Boise State's Micron Business and Economics Building
The Micron Business and Economics Building on Boise State's Campus is home to the College of Business and Economics and is often referred to as the face of the University, since its location along Capital Boulevard often makes it the first building seen by visitors arriving on campus. Constructed in 2012, this building features state-of-the-art classrooms and lecture halls accommodating up to 250 students. This building replaced the University Inn, a hotel which was purchased by Boise State in 2006, and torn down in 2010. The construction of the Micron Business and Economics Building was largely made possible thanks to a $12.5 million contribution by Micron, covering almost half of the building's $28.8 million dollar construction cost, and earning them the right to have the building named after them.
The Albertsons Library is located on the Boise State University campus, north of the Administration Building. The building architects were Hummel –Hummel-Jones and Shawver, a local architecture firm. Construction of the building began in 1962 after district voters approved an $800,000 bond. In 1964, then Boise Junior College, opened the doors to a new, some 44,000 square foot, modernist library building. Since then, the building has undergone two additions between 1970 and 1995 and now also houses the College of Innovation and Design and the Maker Lab.
Hemingway Center building
The Hemingway Center building is located NE of Liberal Arts building. The actual address is: 1819 Campus Lane. The building contains Boise State's Hemingway Western Studies Center, labs for Boise State's Anthropology department, offices, and an extension of Boise State's VAC (Visual Arts Center) which holds frequent temporary exhibitions. Frank K. Hummel designed this building originally called, interchangeably, the "Assembly Hall" or "Assembly Building". It has also been referred to as the "Auditorium".

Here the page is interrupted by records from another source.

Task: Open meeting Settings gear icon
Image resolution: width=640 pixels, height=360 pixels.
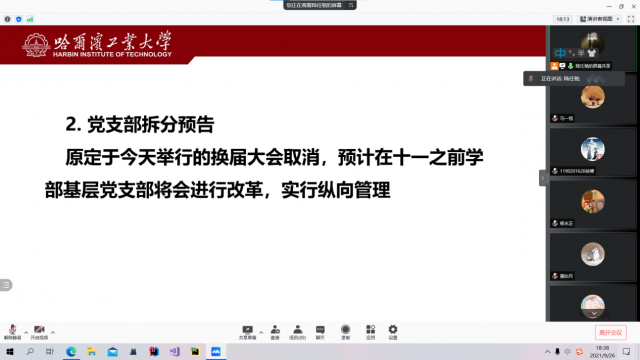Action: point(393,332)
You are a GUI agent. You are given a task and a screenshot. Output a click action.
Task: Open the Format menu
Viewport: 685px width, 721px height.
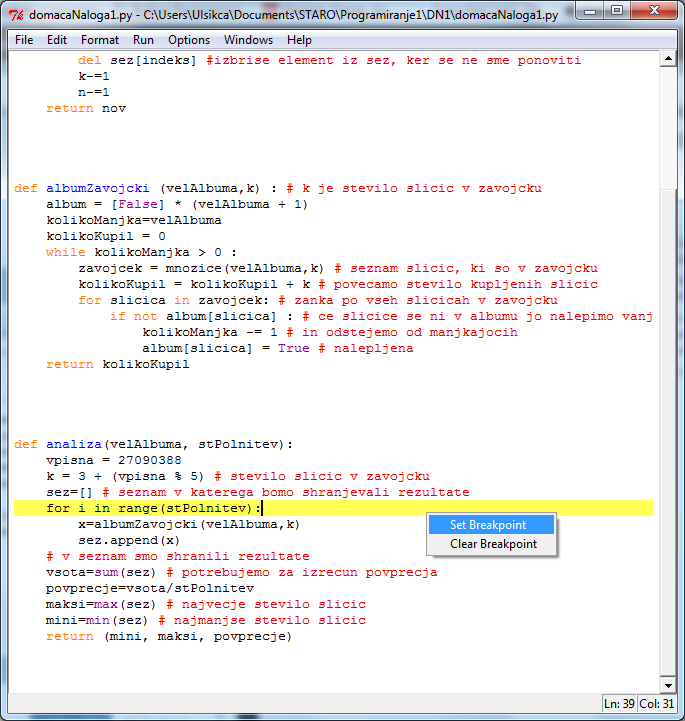coord(100,40)
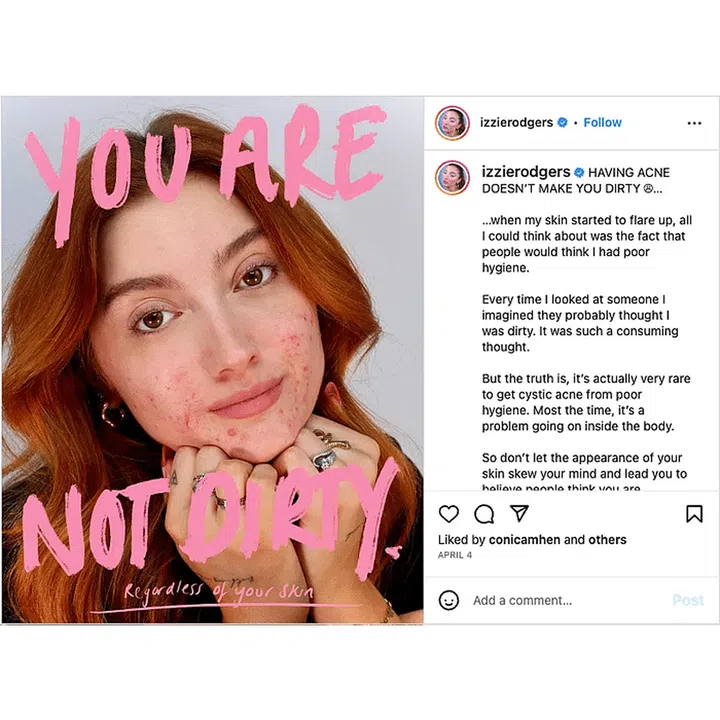Open the emoji picker smiley icon

449,600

The Communications Building, originally called The Student Union Building (also The Corral) was opened March, 1942. The original intended purpose was to be a place for students to grab a drink and food, socialize, and have Friday night dances. In 1967 the Student Union Building was erected Southeast of what is now the Communications Building, which left the building open for classrooms and moved all social gatherings and activities to the new Student Union Building.
Taco Bell Arena (The Pavilion)
Located in the heart of Boise State University’s campus lies a building considered to be one of the most prestigious entertainment arenas in the West; Taco Bell Arena (formally known as The Pavilion). Constructed in 1982 by the architectural firm CSHQA to the cost of $17.5 million, Taco Bell Arena has proven to be a powerhouse for all college arenas across the nation for showcasing collegiate sports such as basketball, gymnastics, and wrestling. The arena has also became a staple for commercial entertainment by hosting concerts by well-known recording artists such as Maroon 5, Katy Perry, Imagine Dragons, Ariana Grande, and many more. Taco Bell Arena in of itself is a destination that not only brings in opportunities for the university but also the residents and travelers who come to visit Boise, Idaho.
Christ Chapel was built in 1866 as St. Michael’s Episcopal Church and became the first Protestant church in Idaho, Montana, and Utah. Over time, it was relocated to the North End and then was moved to its current location on Boise State University campus in 1964. In 1973, Christ Chapel was added to the National Register of Historic Places. Today, the church is still owned and operated by the Christ Chapel Historical Society where it is used for nondenominational weddings and ceremonial events.